Sputum - amount in 24 hours, colour, consistency
Haemopytsis - amount, freq, fever, night sweats, weight loss
What is some relevant PMH?
- Surgery
- Cancer
- Childhood/previous lung infection
- Asthma
- COPD
- Nasal polyps
- DVT/PE
- CVS disease
What do you ask in a drug hx?
- What drug?
- Route, dose, freq, adherance
- OTC or herbal remedies
- Allergies
What relevant FH is there?
- Resp disease
- CVS disease
- Thrombophilia
- CF
- Cancer
What qs do you ask in a SH?
- Performance status
- Smoking - how long for/when stopped, pack years
- Alcohol
- ADL, accom, carers?
- Occupational exposure, esp asbestos
- Recent foreign travel/immobility
- Pets
What is the MRC dyspnoea score? 1-5
- SOB only on strenuous exercise
- SOB when in a rush or walking up a small hill
- SOB on flat ground/need to stop for breath
- SOB when walking 100m
- Too breathlessness to leave the house, when dressing
What is the WHO performance score? 0-5
- No restriction to activity
- Restricted in physically strenuous activity but able to do light work
- Ambulatory and self care but can’t do work activities
- In bed >50% of day
- In bed/chair all of day, can’t do self care
- Dead
Give the definition for:
- Ambulatory
- Dinural variation
- PND
- Orthopnoea
Ambulatory - adapted for walking
Dinural variation - variation in symptoms (in this case pulm func) depending on the time of day
PND - paraoxysmal nocturnal dyspnoea
Orthopnoea - SOB lying down
How do you report a CXR?
- Name and age of pt, date of XR
- What type of XR - AP, PA, erect or mobile
- Quality of XR - rotation, penetration, adequate inspiration
- ABC - airwarys+lungs, bones, cardio + diagphragm, apices etc
- Say what you can obviously see
What are the different regions of the lung on CXR?
Upper
Middle
Lower zones
What is the cardio thoracic ratio?
Diameter of the heart should be half the diameter of the thorax. If the diameter of the heart is increased = cardiomegaly.

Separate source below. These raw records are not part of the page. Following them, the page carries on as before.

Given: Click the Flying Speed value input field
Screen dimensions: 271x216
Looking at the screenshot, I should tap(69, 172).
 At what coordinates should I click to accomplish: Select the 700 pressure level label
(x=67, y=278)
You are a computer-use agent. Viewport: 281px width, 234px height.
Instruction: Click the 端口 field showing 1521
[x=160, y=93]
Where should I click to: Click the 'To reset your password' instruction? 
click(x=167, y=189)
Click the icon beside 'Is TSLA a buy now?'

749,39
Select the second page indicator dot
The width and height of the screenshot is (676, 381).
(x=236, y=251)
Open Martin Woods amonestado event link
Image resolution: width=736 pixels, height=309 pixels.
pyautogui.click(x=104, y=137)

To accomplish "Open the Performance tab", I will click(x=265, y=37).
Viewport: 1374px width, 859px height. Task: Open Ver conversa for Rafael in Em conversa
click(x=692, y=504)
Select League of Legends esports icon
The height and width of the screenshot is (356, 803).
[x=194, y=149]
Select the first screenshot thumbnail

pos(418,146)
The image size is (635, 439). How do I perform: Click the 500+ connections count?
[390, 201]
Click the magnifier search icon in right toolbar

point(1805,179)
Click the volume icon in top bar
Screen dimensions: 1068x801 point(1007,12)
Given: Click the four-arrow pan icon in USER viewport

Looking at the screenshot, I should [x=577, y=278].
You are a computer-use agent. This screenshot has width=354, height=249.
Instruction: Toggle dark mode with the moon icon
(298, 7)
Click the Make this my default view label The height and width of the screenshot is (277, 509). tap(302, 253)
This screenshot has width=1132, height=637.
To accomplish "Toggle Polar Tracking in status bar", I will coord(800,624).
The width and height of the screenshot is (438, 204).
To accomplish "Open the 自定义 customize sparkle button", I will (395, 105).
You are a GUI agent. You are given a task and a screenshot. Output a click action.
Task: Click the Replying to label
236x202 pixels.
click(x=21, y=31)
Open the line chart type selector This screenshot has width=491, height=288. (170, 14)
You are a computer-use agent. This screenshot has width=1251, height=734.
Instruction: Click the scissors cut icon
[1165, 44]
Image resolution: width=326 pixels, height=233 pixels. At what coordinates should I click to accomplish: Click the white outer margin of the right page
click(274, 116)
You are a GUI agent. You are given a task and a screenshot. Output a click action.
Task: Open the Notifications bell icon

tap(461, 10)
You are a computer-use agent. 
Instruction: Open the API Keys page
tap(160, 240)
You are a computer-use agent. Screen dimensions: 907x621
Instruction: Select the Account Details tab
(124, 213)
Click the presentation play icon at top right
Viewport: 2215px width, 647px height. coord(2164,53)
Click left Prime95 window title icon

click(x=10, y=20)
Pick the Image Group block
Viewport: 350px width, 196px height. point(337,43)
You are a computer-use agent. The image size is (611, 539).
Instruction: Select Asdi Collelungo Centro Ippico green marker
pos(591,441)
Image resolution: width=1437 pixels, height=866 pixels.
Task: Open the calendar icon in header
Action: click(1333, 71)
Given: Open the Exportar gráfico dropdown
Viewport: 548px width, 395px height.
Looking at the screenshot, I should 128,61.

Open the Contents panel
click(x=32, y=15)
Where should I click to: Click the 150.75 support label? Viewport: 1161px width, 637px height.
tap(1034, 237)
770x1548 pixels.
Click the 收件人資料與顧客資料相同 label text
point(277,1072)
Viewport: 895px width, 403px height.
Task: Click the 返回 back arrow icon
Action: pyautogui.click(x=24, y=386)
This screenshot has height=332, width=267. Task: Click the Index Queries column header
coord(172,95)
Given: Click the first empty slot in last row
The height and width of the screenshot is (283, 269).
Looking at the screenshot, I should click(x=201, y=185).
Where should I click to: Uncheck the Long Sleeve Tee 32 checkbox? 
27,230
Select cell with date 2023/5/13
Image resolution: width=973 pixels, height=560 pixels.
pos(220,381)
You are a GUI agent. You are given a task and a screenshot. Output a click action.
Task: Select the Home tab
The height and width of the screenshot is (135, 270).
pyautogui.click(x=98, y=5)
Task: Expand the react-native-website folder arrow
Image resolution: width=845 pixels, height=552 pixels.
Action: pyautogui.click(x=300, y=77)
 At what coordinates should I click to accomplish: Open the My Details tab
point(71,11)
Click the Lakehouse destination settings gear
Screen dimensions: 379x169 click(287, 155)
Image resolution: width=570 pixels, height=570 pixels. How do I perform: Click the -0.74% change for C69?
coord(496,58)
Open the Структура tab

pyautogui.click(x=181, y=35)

What is spirometry? What does the FEV1:FVC ratio indicate?
Way to measure different lung volumes, can create flow time graphs and flow vol loops from these.
FEV1:FVC >80% = restrictive lung disease and <70% = obstructive lung disease.
What are some examples of obstructive and restrictive lung diseases?
Obstructive - COPD and asthma
Restrictive - pulm fibrosis, interstitial lung disease, asbestosis, neuromuscular disease
What are FEV1 and FVC?
FEV1 - forced expiratory vol in first second
FVC - forced vital capacity over 6 seconds after max inspiration
Draw the different flow time graphs, label what they show
Answers on iPad
Draw the different flow vol loops and label what they show, there are 6
Answers on iPad
What can you see on ABG?
- Hypoxia
- Acid base balance
- A-a gradient
What are the 4 causes of hypoxia?
- Hypoventilation
- V/Q mismatch
- Shunt
- Diffusion impairment
What are the causes of resp acidosis?
Hypoventilation eg. neuromuscular disease
Alveolar hypoventilation - COPD.
What is the A-a gradient?
A = alveolar O2
a = arterial O2
In a healthy young person it should be <2 kPa and in elderly people <4 kPa. >4 kPA = lung pathology
How do you work out the A-a gradient?
PAO2 = PIO2(room air) - PCO2/o.8.
Then PAO2 - PaO2 to calculate the gradient.